=== Verilen görevler ===
a: Elaziz hakkındaki metne göre şehre dün hangi tepeden bakıldı?
b: Elaziz hakkındaki metni son cümlesinden sonra devam ettirin.

=== Çıkarılan metin ===

((

Sana dün Çaydaçıra tepesinden baktım aziz Elaziz. Bulut mu desem, sis
mi desem üzerine çökmüş kirli beyaz bir hava vardı. O tertemiz havalı,
pırıl pırıl görüntünden eser yoktu. Uzak mahallelerdeki evlerin
sobalarından sızan dumanların, araba egzozlarından çıkan gazların,
depremde hasar almış binaların yıkımından dolayı kalkan tozların
havasını kirlettiği bir Elaziz vardı.
Plansız, gelişigüzel yükselen binalar; ufuksuz, öngörüsüz, vizyonsuz
yöneticilerin imara açtığı yerlerdeki hesapsız yapılaşmanın sonucu
ortaya çıkan daracık sokak ve caddelerle ne hale geldin aziz Elaziz.
Trafiği keşmekeş, yolları delik deşik, işlerine zamanında gitmek,
evlerine zamanında dönmek için yollarda ve duraklarda uzun kuyrukların
oluştuğu, insanların yorgun argın evlerine döndüğü bir şehir oldun
aziz Elaziz.

))

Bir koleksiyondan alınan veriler
((

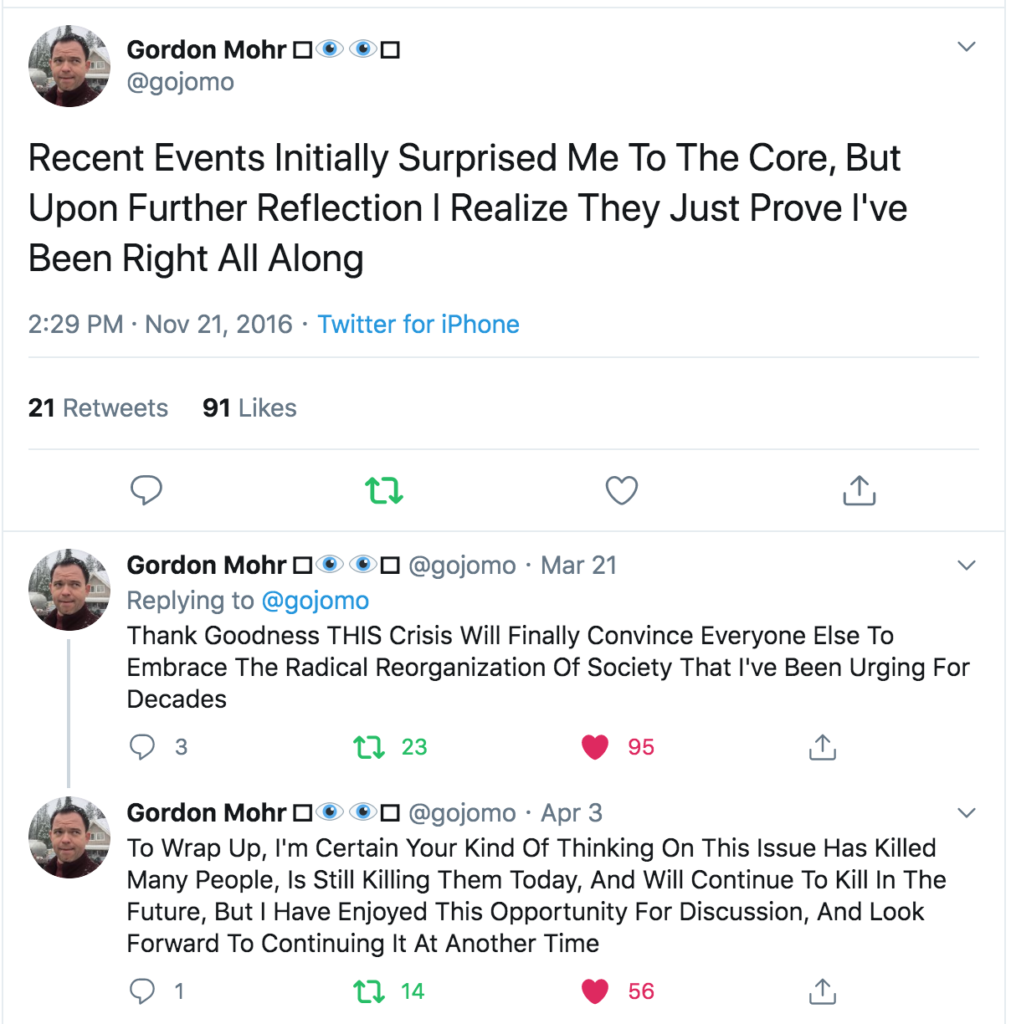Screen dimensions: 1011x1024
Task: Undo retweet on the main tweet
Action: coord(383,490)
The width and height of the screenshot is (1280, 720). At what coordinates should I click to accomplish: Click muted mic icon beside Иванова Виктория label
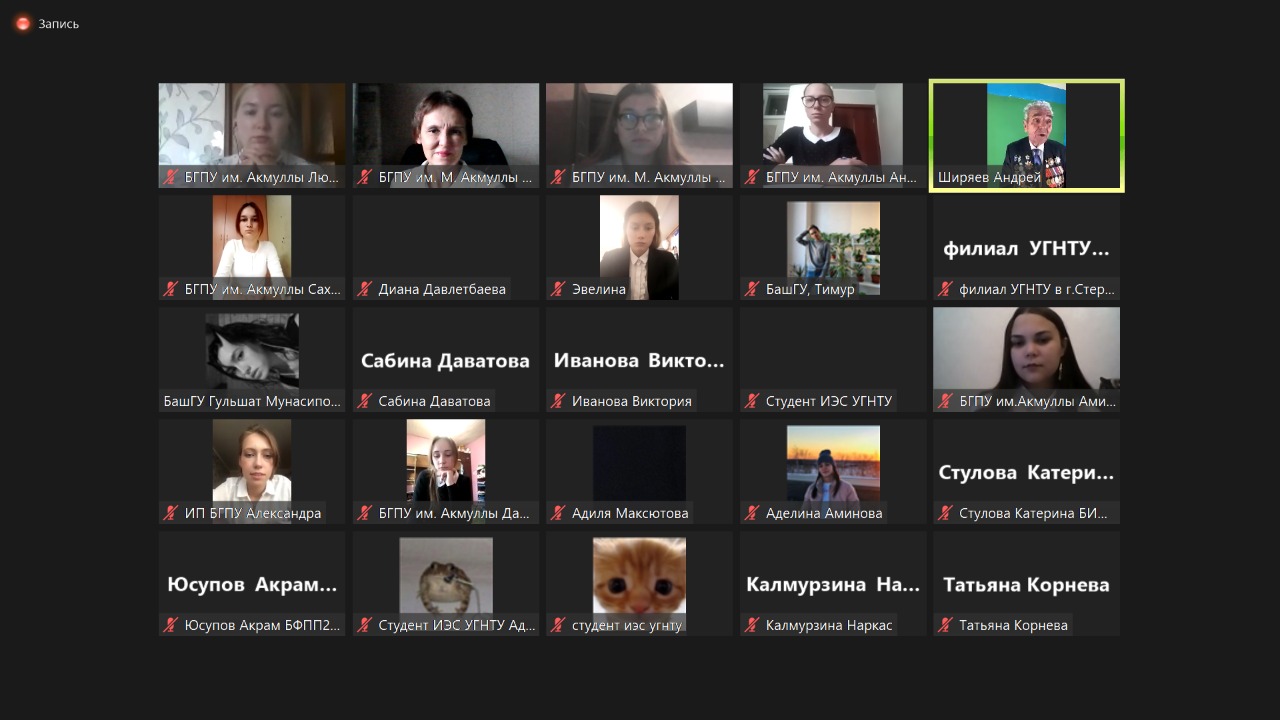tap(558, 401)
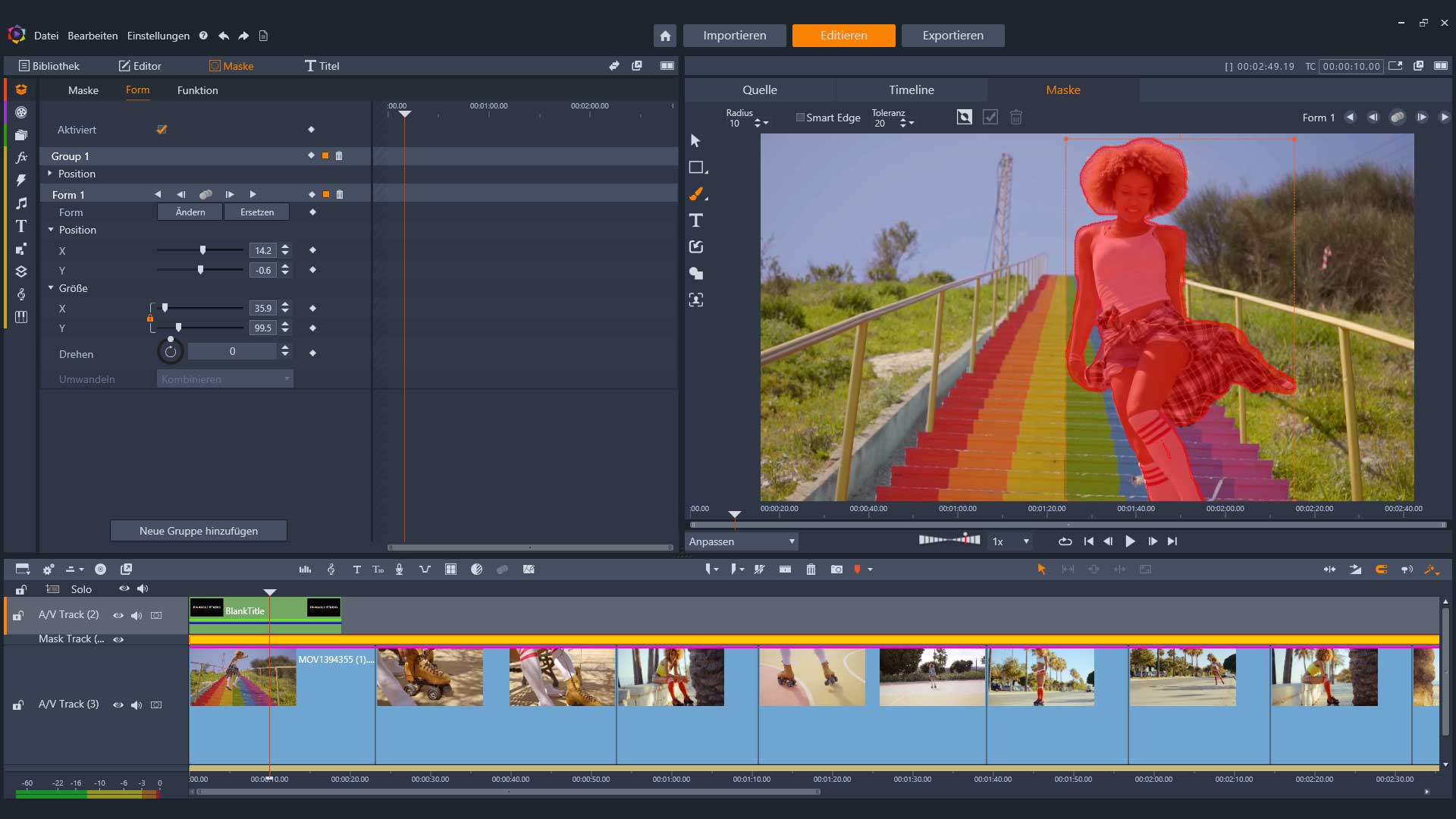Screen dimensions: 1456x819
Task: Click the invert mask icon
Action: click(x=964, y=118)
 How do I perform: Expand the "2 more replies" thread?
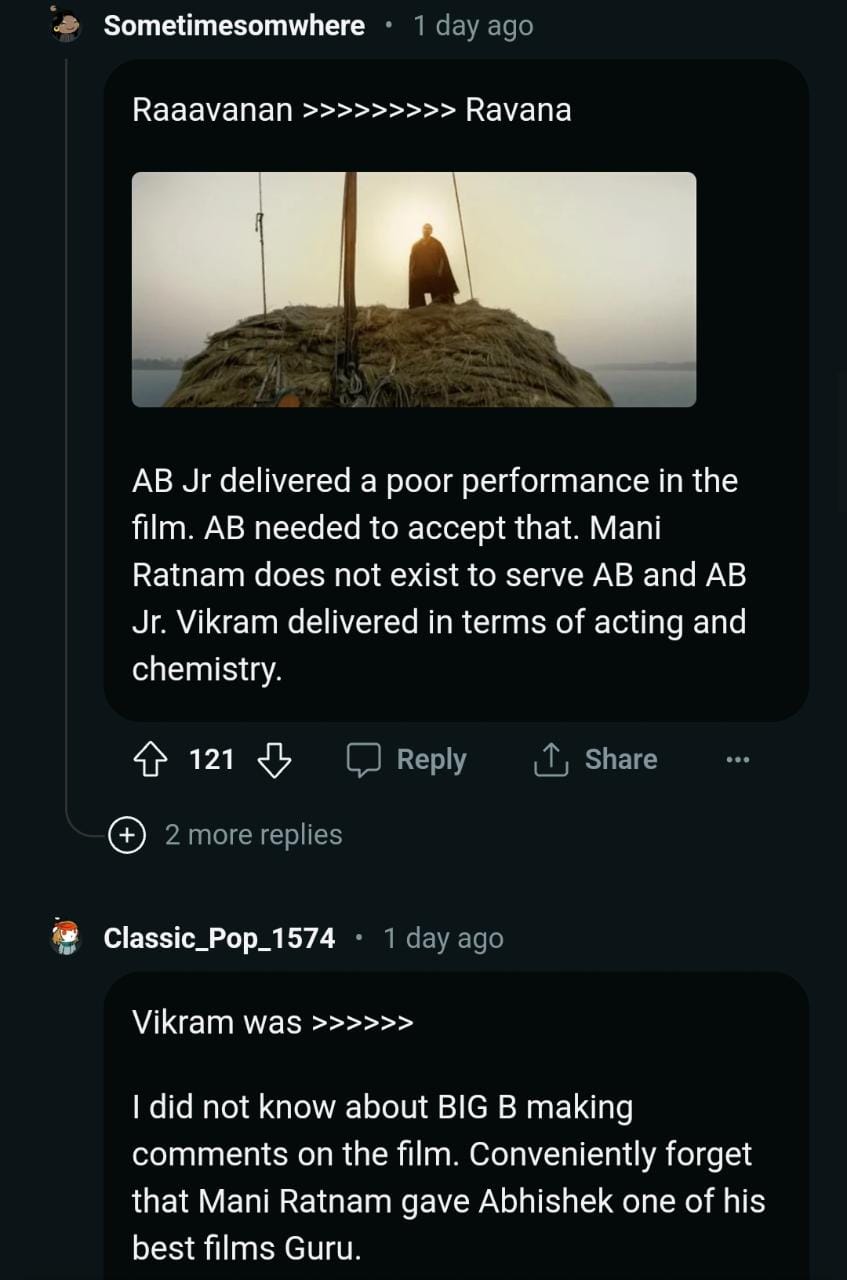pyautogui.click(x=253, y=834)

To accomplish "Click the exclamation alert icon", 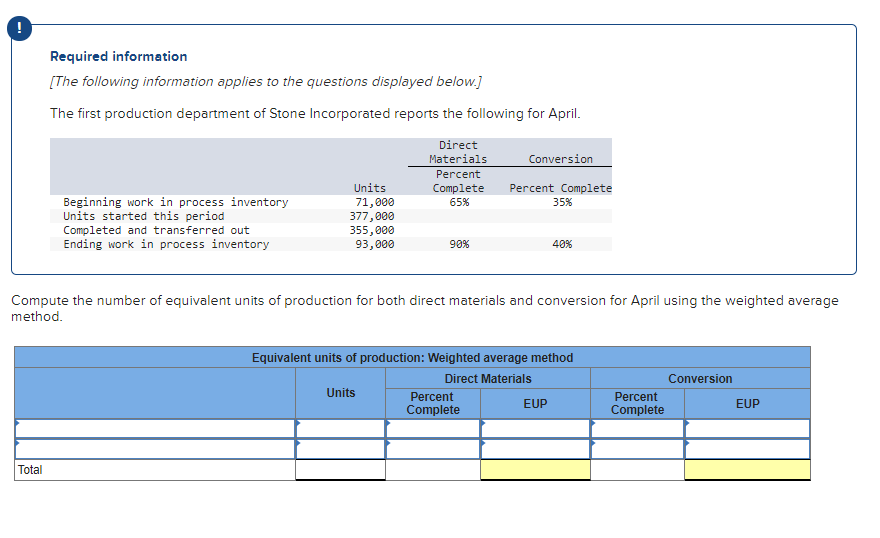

))

=== Görev yanıtları ===
a: Çaydaçıra tepesinden.

b:
Dışarıdan aldığın göçlerle; sosyal dokusu bozulmuş, özü, kültürü,
dili, inancı, ticareti, hatta ahlakı değişmiş bir şehir oldun ne yazık
ki aziz Elaziz. Komşuluk kültürü, insan davranışları, yemek kültürü,
düğünleri hatta düğünlerdeki komşu şehirlerin halaylarıyla folkloru
bozulmuş, bir şehir oldun aziz Elaziz.
Denizi olmayan, turistik olmayan, sanayisi yeterli olmayan velhasıl
hiçbir özelliği olmayan bir şehirde; nasıl kazanıldığı şaibeli olan
paralarla astronomik rakamların uçuştuğu, evlerin peynir ekmek gibi
onlarca milyona satıldığı bir şehir oldun aziz Elaziz.
Dün sana Çaydaçıra tepesinden yeniden baktım aziz Elaziz. O komşu
kadınların; neşeyle, kahkahayla yaptıkları mis gibi sac ekmeği
kokularının geldiği bahçeli evlerin yok artık aziz Elaziz. Şimdilerde
bazı mahallelerinde gökyüzünü delecekmiş gibi yükselen onlarca katlı
binalar, bazı mahallelerindeyse gelişigüzel serpilmiş üçer beşer katlı
binalarla bir mimari katliamını andıran bir şehir oldun aziz Elaziz.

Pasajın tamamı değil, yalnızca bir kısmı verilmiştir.